8. The method for dynamically constructing MCP services based on OpenAPI as described in claim 7, characterized in that, The system includes a traffic learning and analysis module, which includes a traffic acquisition unit and a contract optimization and discovery unit. The method includes: During the process of the execution proxy module sending HTTP requests and receiving responses from the business system, the traffic collection unit anonymously collects the combination of request parameters and response status codes to form runtime traffic data. The contract optimization and discovery unit analyzes the runtime traffic data and compares and learns it with the homogenized parameter contracts in the dynamic operation graph, specifically including: Filter the runtime traffic data to identify request samples with response status codes indicating success; Analyze the co-occurrence frequency of different parameters in the successful request samples; When the co-occurrence frequency of the first parameter and the second parameter in the successful request samples exceeds the preset confidence threshold, it is determined that there is a dependency constraint relationship between the first parameter and the second parameter. The identified dependency constraints are added to the isomorphic parameter contract so that when the LLM calls the tool later, the tool definition generated by the dynamic mapping module can guide the LLM to generate a parameter combination that conforms to the dependency constraints.

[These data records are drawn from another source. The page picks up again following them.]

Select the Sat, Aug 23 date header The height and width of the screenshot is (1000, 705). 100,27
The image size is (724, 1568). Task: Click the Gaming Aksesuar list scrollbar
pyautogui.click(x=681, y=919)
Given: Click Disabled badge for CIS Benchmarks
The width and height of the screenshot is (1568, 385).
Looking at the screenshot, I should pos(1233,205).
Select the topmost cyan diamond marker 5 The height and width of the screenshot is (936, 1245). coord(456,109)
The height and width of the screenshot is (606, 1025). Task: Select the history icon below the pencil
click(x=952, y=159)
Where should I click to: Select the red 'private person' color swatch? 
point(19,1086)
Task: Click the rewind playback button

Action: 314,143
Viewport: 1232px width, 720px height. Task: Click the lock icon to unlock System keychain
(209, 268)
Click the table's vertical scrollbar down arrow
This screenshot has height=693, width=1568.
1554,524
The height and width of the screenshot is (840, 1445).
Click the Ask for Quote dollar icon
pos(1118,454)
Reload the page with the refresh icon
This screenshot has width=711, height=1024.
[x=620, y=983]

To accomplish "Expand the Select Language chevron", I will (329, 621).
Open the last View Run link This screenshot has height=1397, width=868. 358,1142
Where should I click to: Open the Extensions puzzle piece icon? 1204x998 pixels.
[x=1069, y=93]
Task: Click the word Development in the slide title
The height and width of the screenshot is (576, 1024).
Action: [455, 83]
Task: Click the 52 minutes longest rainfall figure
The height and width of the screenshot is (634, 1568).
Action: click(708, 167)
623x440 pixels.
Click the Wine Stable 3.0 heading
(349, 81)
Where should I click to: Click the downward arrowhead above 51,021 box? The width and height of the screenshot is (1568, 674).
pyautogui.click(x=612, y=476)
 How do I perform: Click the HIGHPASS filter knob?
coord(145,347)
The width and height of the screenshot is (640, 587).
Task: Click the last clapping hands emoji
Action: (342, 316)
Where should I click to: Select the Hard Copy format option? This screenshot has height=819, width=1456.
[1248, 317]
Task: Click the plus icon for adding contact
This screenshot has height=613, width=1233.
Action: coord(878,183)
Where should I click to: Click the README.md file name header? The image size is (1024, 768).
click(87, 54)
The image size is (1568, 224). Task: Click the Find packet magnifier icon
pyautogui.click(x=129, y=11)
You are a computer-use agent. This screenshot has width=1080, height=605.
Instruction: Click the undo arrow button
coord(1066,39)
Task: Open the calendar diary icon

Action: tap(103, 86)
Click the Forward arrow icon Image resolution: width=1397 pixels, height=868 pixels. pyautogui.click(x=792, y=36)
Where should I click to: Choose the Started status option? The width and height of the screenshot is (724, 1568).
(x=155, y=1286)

9. A computer-readable storage medium having a computer program stored thereon, characterized in that, When the computer program is executed by the processor, it implements the method for dynamically constructing MCP services based on OpenAPI as described in claim 7 or 8.

10. An electronic device, characterized in that, It includes a processor and a storage medium, on which a computer program is stored, which, when executed by the processor, implements the method for dynamically constructing an MCP service based on OpenAPI as described in claim 7 or 8.